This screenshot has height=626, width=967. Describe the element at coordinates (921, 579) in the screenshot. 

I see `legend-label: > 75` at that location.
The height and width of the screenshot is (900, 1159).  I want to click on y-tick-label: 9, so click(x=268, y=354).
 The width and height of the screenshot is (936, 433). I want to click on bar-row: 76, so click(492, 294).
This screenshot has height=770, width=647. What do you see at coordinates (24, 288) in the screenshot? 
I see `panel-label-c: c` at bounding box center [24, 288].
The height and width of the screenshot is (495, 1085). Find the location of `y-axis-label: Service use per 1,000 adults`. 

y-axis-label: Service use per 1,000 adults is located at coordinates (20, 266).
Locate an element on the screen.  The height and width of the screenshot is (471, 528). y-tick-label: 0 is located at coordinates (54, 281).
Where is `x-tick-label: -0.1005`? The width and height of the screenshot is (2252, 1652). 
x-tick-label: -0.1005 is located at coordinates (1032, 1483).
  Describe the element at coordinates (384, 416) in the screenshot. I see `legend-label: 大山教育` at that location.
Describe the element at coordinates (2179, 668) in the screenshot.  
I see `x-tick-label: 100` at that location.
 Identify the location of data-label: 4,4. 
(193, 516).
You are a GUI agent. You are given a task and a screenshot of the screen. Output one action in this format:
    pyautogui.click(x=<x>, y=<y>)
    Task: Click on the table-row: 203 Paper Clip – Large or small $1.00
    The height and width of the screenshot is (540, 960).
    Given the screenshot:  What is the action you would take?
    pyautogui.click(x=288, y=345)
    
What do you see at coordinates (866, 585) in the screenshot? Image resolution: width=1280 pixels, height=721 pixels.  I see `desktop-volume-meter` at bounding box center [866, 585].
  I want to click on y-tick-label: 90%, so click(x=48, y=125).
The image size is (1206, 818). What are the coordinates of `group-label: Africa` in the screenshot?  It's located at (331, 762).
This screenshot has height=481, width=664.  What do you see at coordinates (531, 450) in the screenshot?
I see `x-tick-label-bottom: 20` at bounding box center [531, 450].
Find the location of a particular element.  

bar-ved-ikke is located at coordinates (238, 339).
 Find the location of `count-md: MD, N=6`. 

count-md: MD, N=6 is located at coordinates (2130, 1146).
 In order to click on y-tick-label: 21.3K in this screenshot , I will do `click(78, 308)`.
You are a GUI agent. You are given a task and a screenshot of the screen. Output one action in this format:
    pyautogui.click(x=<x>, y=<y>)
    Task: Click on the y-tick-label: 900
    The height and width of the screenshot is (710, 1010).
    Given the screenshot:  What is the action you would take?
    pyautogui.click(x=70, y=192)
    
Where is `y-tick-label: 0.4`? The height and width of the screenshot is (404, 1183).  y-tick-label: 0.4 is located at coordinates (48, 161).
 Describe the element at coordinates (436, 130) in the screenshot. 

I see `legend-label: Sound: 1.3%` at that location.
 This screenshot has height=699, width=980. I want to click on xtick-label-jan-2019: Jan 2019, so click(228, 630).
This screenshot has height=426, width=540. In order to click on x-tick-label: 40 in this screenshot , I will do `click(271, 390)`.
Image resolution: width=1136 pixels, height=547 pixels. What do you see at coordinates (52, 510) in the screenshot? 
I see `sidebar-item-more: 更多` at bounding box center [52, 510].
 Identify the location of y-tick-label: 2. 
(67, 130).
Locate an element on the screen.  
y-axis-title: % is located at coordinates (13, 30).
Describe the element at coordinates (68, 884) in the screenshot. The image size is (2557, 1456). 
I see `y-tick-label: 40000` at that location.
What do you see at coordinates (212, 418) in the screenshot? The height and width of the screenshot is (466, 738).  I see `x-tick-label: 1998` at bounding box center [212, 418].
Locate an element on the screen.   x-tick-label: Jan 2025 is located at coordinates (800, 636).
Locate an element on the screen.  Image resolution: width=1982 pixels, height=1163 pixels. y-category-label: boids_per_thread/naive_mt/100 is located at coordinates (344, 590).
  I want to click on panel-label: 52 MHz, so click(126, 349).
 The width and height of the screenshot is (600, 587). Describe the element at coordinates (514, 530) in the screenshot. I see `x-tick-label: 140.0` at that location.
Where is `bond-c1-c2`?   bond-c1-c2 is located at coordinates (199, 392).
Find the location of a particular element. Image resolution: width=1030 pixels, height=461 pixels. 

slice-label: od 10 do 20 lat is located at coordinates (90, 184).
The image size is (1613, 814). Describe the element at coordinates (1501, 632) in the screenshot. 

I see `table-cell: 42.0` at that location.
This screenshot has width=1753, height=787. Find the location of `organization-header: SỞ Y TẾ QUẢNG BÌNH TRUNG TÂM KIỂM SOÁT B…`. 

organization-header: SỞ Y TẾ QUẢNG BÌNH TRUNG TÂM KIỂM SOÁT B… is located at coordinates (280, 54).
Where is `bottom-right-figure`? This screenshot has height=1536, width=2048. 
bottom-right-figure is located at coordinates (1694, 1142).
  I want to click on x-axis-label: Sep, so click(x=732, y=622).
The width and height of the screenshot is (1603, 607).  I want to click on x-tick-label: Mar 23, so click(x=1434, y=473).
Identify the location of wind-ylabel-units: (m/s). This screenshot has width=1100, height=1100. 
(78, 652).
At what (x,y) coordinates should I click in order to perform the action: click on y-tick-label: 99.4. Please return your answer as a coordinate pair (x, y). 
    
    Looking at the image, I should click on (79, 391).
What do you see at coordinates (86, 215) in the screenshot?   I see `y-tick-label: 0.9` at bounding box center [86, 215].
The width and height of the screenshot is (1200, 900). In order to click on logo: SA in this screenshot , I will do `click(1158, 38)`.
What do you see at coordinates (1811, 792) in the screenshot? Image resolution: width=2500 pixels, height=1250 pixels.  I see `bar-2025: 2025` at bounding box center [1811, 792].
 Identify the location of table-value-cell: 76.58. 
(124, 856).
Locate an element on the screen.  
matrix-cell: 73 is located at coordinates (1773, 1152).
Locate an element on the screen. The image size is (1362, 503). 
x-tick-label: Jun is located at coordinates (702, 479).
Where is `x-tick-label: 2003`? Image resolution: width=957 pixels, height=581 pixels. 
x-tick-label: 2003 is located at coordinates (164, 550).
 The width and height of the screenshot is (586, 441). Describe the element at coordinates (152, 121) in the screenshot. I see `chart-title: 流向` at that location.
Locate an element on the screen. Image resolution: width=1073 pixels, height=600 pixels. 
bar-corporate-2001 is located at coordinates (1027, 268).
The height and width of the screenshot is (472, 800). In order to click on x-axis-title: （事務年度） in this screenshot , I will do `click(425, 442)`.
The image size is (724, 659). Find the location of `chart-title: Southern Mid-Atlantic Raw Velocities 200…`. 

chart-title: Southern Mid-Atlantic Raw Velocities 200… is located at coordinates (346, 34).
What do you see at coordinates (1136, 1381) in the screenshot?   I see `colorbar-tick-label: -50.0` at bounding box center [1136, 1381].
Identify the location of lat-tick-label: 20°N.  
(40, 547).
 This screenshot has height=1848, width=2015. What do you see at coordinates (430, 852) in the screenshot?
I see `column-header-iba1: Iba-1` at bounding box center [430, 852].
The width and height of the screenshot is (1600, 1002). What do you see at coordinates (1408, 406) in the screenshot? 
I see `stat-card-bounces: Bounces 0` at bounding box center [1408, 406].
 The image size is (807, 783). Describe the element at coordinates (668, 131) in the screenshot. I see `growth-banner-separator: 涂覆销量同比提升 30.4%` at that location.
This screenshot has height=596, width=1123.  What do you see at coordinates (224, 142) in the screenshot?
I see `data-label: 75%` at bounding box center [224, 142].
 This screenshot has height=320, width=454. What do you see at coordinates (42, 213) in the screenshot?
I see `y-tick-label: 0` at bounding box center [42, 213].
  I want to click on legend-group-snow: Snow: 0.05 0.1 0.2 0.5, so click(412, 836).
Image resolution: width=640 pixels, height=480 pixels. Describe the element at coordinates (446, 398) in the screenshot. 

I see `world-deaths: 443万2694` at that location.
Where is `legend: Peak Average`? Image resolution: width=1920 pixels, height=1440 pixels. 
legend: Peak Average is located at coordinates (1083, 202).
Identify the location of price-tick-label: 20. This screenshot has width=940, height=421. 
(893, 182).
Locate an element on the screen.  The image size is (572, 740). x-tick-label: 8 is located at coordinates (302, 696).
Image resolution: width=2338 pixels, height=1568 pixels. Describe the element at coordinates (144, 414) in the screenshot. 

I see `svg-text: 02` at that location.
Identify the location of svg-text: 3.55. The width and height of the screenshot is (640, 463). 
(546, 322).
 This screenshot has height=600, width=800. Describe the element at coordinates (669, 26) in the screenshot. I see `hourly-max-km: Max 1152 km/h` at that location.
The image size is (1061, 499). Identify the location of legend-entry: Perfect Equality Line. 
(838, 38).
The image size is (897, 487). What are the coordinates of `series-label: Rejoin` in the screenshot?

####################

• _Required action_
Rewrite the stretch of items from the start through the line containing "The width and height of the screenshot is (936, 433).", swapping "Describe" for "Identify" and leaving everything else untouched.

• _Solution to this exercise_
This screenshot has height=626, width=967. Identify the element at coordinates (921, 579) in the screenshot. 

I see `legend-label: > 75` at that location.
The height and width of the screenshot is (900, 1159).  I want to click on y-tick-label: 9, so click(x=268, y=354).
 The width and height of the screenshot is (936, 433). I want to click on bar-row: 76, so click(492, 294).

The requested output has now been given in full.